Intro – nog weer een eindspelboek?

John Nunn’s Understanding Chess Endgames is een boek dat het midden houdt tussen twee klassiekers: 100 Endgames You Must Know (100EYMK) van Jesús de la Villa en Dvoretsky’s Endgame Manual (DEM). Het is duidelijk geen beginnersboek, maar ook niet zo technisch en veeleisend als Dvoretsky. Ideaal voor de ambitieuze clubspeler die een solide basis wil leggen én verdieping zoekt.

Wat bedoel ik met het midden houden tussen? Neem de volgende stelling.

Dit is stelling 48a, die correspondeert met DEM (3e editie 2011) stelling 9-8 (blauw diagram: ‘part of basic endgame knowledge system’ – spreek het uit met een Russisch-Engels accent voor het gewenste dramaturgisch effect) en 100EYMK (5e editie 2018) stelling 10.10 (ending 57). Nunn merkt terecht op “I shall highlight the above position, because it is one of the most frequently misplayed positions in the whole of rook endings.” [stemmetje in hoofd: baysick endgame knohhhhwlidge sischjtem]

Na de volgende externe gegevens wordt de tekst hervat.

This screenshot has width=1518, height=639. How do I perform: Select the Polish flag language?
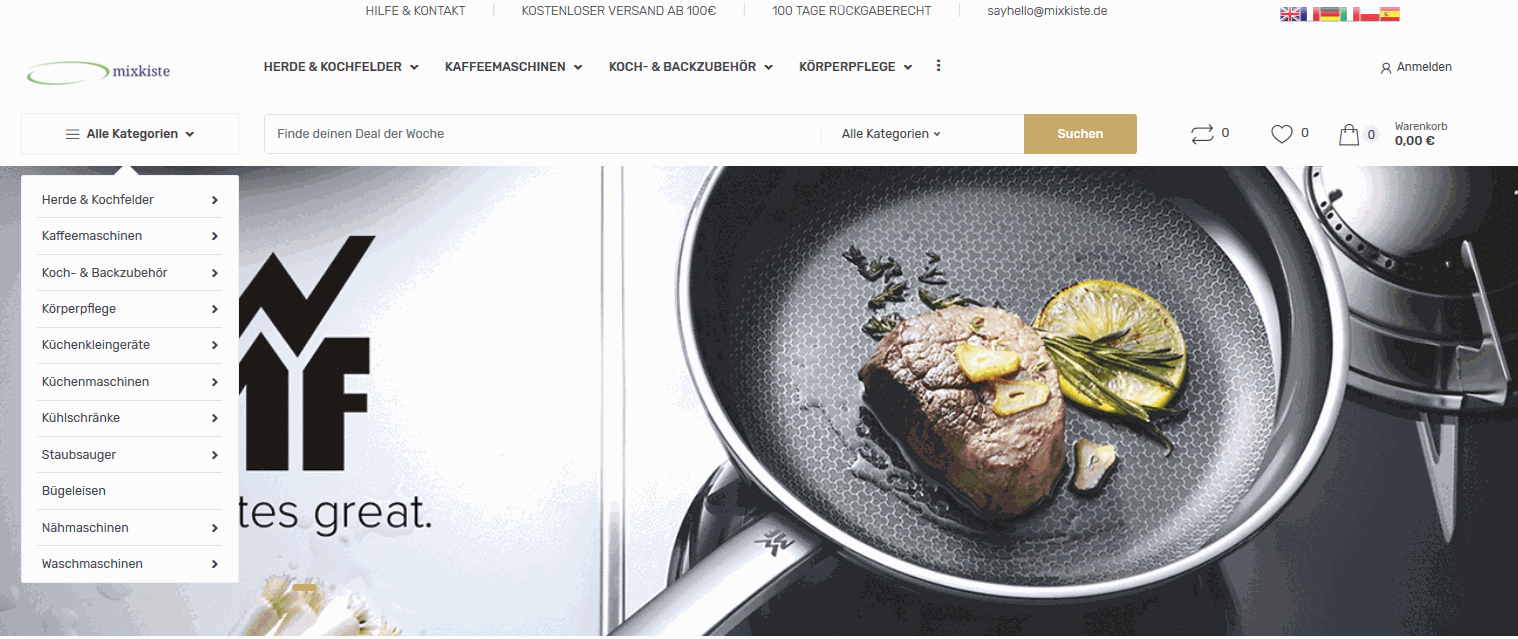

Dvoretsky behandelt deze stelling in een halve pagina (in blauw, dat wel) en besluit: “The reason for the drawn final was the position of the black rook: it was placed on the long side.” Dit is denk ik voor veel spelers (waaronder ik) te kort door de bocht.
De la Villa trekt hier 2 pagina’s voor uit en vat de essentie helder samen: “The defending rook occupies its ideal spot, that is:
A) The farthest file (distant effectiveness).
B) The 8th rank (preventing the white king from going there”
Nunn tenslotte komt tot de essentie met een uitleg van één kolom: “…what is the drawing move? The answer is 1…Kg6!, which keeps the black rook on the first rank while maintaining the necessary checking distance.”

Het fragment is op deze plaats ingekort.